南北朝期の武将である佐々木信胤ささきのぶたねが、南朝側に味方して小豆島に拠った際の城とされていることは、素直にうなずけます。何の疑問もありません。

また、史跡内では時代の異なる輸入陶磁器類が多数確認されているとのこと。

しかし、1362年の「白峰合戦」に参戦した佐々木信胤ですが、その合戦以降の消息は不明とされており、どうもこの城は、その頃に廃城になった様子。となると

山城Q
山城Q

逆に

西にそびえる「皇踏山城」の異様さは、ひときわ目を引きます。隣接する星ケ城とは、築城の手法からしてまったく異なり、その対比が実に興味深いものです。

小豆島という一つの島に築かれた、ふたつの山城。

皇踏山城は、出土遺物こそ確認されていないものの、圧倒的なスケールの土塁や鋭く切り立った切岸など、雄大な山城としての姿を見せています。

一方、星ケ城は佐々木信胤による築城という確かな伝承を持ち、曲輪や空堀、石積みなど、中世山城。特に南北朝時代を想起させる典型的な構造が随所に残されています。

小豆島には、まだまだ解き明かされていない歴史の謎が、静かに眠っています。

地質 環境

星ケ城周辺の地質模式図(山頂の安山岩・下層の角礫凝灰岩・基盤の花崗岩)

分かりやすい地質です。山頂に「讃岐岩質安山岩」が乗っかっており、その下は「角礫凝灰岩」、下層の基盤は「花崗岩」から出来ております。お隣の皇踏山城と似た感じです。

この山城の魅力|3つのポイント

① 体験価値(ウェルネス)
観光地の賑わいと山城空間が隣接し、気持ちが切り替わる体験が起きやすい構成です。登城前後で緊張と緩和がはっきり分かれます。

② 遺構の固有性
空堀・曲輪・井戸・鍛冶場跡などが連続し、中世山城としての要素が分かりやすく残っています。

③ 景観・立地
高所からの遠望が印象的で、「星ケ城」という名称に納得感があります。視界の抜けが強い場所です。

この城の概要

星ケ城は小豆島中央部に位置する山城で、南北朝期に南朝方として活動した佐々木信胤の拠点と伝えられています。

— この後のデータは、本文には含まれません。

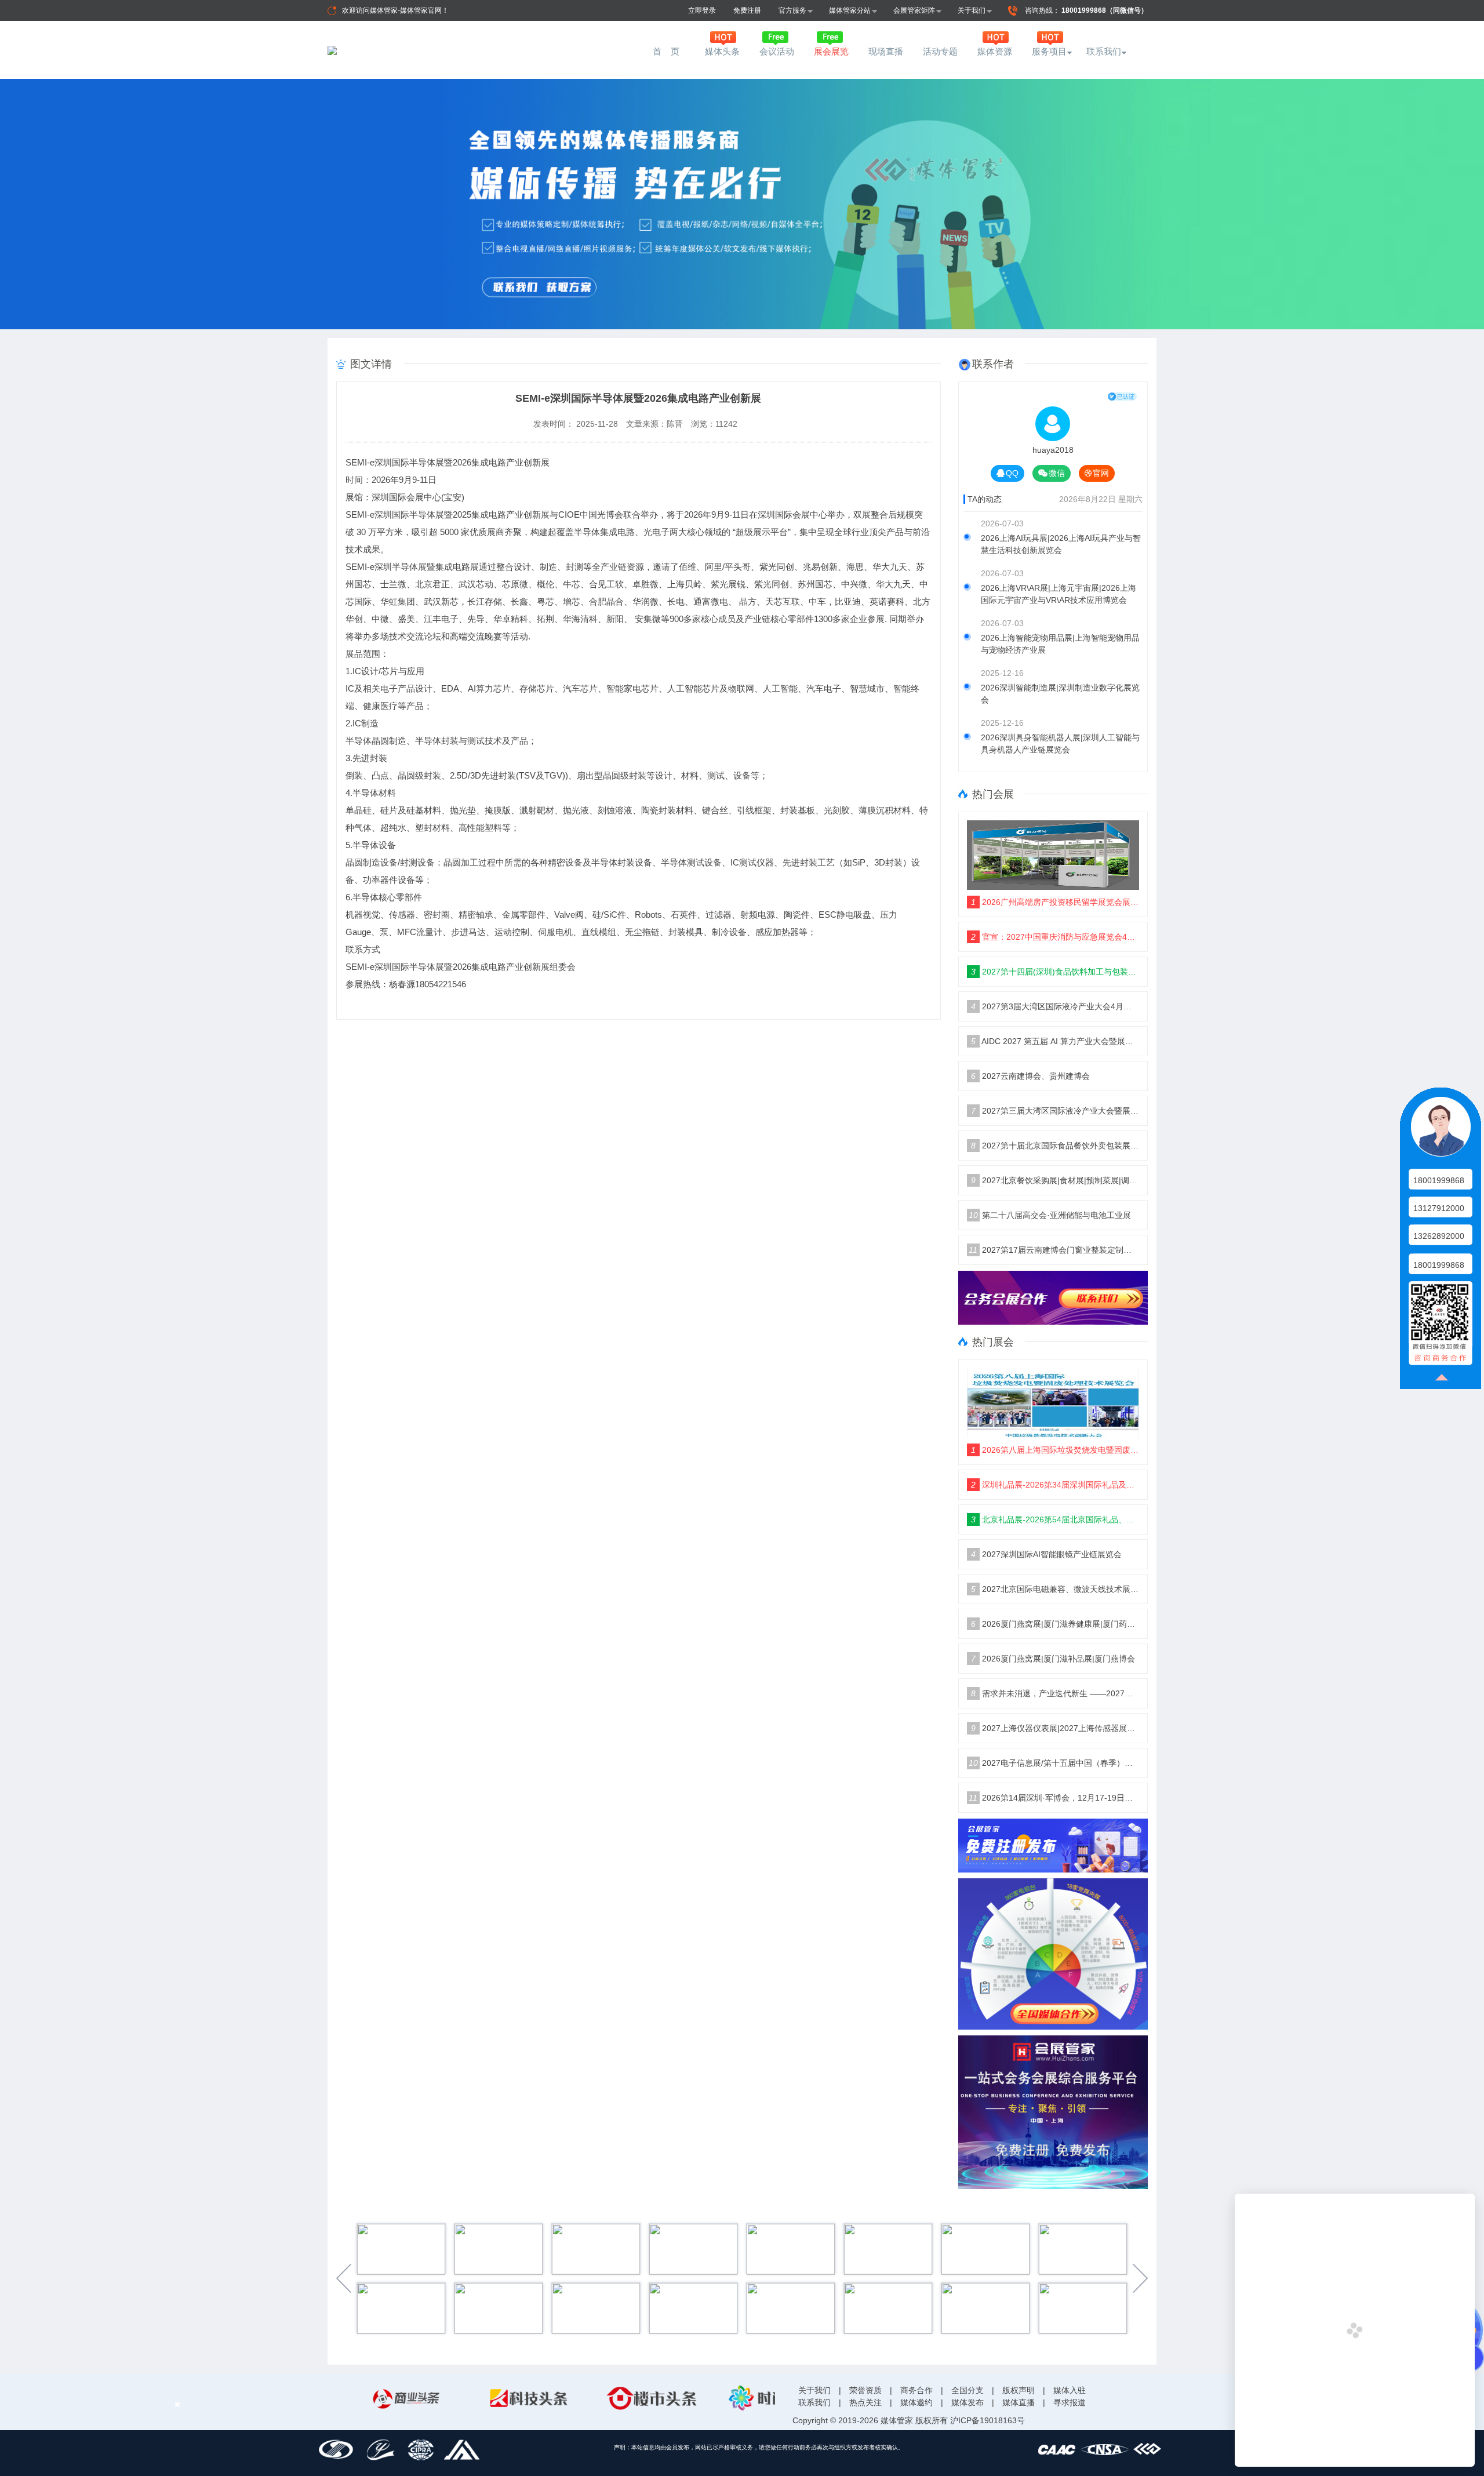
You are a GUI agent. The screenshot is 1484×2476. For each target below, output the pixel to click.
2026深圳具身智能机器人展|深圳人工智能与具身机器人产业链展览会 (1060, 743)
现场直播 (885, 51)
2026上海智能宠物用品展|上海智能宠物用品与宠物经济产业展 (1060, 644)
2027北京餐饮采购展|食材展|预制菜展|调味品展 (1055, 1180)
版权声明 (1018, 2390)
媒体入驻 (1069, 2390)
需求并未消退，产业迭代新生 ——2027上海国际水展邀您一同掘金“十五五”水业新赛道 (1055, 1693)
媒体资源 (994, 51)
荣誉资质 (865, 2390)
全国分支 (967, 2390)
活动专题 (940, 51)
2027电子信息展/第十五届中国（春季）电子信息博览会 (1054, 1763)
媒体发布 (967, 2402)
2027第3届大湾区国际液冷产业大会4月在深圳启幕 (1055, 1006)
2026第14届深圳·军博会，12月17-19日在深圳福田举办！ (1054, 1797)
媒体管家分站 (850, 10)
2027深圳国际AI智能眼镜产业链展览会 (1046, 1554)
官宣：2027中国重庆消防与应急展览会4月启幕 (1055, 936)
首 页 (668, 51)
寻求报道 (1069, 2402)
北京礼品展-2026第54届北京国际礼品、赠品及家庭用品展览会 (1055, 1519)
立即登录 (702, 10)
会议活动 (776, 51)
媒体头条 (722, 51)
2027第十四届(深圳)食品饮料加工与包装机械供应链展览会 (1055, 971)
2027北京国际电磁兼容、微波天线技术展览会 (1055, 1589)
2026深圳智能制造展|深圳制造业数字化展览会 (1060, 693)
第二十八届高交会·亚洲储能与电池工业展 (1050, 1215)
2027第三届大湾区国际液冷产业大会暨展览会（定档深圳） (1055, 1110)
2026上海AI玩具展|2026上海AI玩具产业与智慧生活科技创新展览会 (1061, 544)
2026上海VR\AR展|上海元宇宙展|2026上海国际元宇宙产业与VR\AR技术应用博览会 (1058, 594)
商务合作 (916, 2390)
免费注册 (747, 10)
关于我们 (971, 10)
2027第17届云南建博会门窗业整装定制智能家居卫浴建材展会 (1054, 1250)
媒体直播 (1018, 2402)
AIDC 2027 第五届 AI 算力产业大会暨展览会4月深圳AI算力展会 (1055, 1041)
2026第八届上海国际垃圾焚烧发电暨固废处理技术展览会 (1055, 1450)
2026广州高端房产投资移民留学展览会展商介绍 (1055, 902)
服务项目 (1049, 51)
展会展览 (831, 51)
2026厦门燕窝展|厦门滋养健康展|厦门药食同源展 (1055, 1623)
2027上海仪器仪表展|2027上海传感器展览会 (1055, 1728)
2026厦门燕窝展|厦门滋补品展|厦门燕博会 (1053, 1658)
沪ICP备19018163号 (987, 2420)
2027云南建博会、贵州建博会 (1030, 1076)
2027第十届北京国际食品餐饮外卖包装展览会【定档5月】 (1055, 1145)
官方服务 (792, 10)
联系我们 (1103, 51)
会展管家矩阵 (914, 10)
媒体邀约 (916, 2402)
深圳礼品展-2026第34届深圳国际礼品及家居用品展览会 (1055, 1484)
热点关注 (865, 2402)
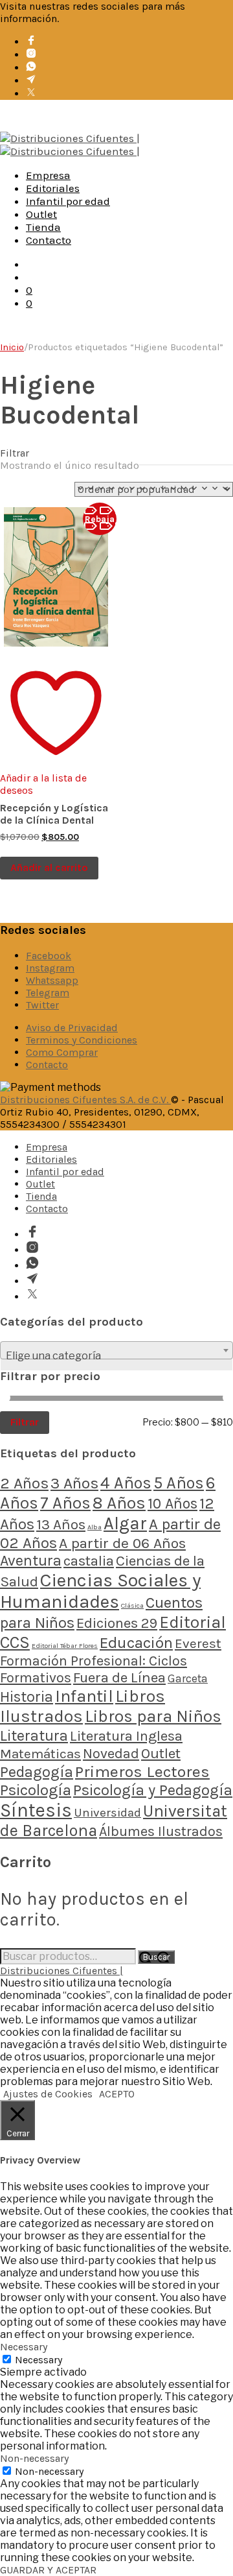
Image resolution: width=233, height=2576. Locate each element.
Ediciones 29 (116, 1623)
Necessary (38, 2360)
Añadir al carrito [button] (49, 867)
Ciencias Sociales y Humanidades (100, 1590)
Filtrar (24, 1422)
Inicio (12, 347)
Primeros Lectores (142, 1771)
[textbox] (116, 1356)
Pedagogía (36, 1772)
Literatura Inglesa (126, 1736)
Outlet (41, 214)
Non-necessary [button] (34, 2458)
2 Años (24, 1482)
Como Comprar (62, 1052)
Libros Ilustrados (82, 1706)
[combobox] (116, 1350)
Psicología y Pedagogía (152, 1790)
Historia (26, 1697)
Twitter (42, 1005)
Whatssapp (52, 980)
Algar (125, 1523)
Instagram (50, 968)
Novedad (111, 1753)
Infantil (84, 1696)
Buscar (156, 1957)
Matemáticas (40, 1753)
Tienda (43, 227)
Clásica (132, 1605)
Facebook (48, 955)
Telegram (47, 992)
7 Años (65, 1503)
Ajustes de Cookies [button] (48, 2094)
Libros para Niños (153, 1716)
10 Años (172, 1503)
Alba (94, 1527)
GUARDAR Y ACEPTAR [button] (48, 2570)
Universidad (107, 1813)
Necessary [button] (23, 2347)
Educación (136, 1642)
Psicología (35, 1790)
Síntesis (36, 1810)
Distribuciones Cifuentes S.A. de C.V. (85, 1099)
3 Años (74, 1482)
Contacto (48, 239)
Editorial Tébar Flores (65, 1645)
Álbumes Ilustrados (161, 1831)
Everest (198, 1643)
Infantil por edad (68, 201)
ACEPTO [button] (117, 2094)
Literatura (34, 1735)
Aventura (30, 1560)
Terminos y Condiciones (81, 1040)
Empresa (48, 175)
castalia (88, 1560)
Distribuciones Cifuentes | (61, 1970)
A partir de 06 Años (122, 1543)
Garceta (188, 1678)
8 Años (119, 1503)
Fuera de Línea (119, 1677)
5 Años (178, 1482)
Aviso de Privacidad (72, 1027)
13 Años (60, 1524)
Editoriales (53, 188)
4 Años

城内には曲輪・空堀・石組井戸・鍛冶場跡などが確認されており、中世山城の構造を具体的に把握しやすい城跡です。隣接する皇踏山城とは構造・築城思想が大きく異なり、対比によって城の性格がより際立ちます。

周辺観光・温泉(地域共鳴)

温泉
・小豆島温泉郷(土庄町周辺)
登城後の移動圏内にあり、観光動線として組み込みやすい立地です。

観光地

大阪城残石資料館

この日は、時間の関係で、東海岸にある残石街道に行くことが出来ませんでしたが、ここにもあります。これだけ、花崗岩が多ければ、良質な石材を確保できますよね。やっぱり、小豆島は「石垣の島」

大阪城残石資料館の展示(小豆島の石材と石切りの痕跡が分かる)
大阪城残石資料館の展示資料(残石や刻印などの見どころ)
大阪城残石資料館の展示(石材の大きさと加工跡が分かる展示)

グルメ
・小豆島そうめん
島内各所で提供されており、移動途中でも立ち寄りやすい名物です。

まとめ

星ケ城は、
・中世山城の構造を具体的に確認できること
・観光地と隣接しながら、城域で空気が切り替わること
・皇踏山城との対比で理解が深まること
が特徴の山城です。歩きやすさと遺構密度のバランスが取れた城跡と言えます。

免責

本記事は、現地での観察メモをもとに整理し、筆者なりの解釈を加えた記録です。史実の正確性を保証するものではありません。また、整備状況・所要時間・交通手段・施設情報等は変更される可能性がありますので、訪問の際は必ず最新情報をご確認ください。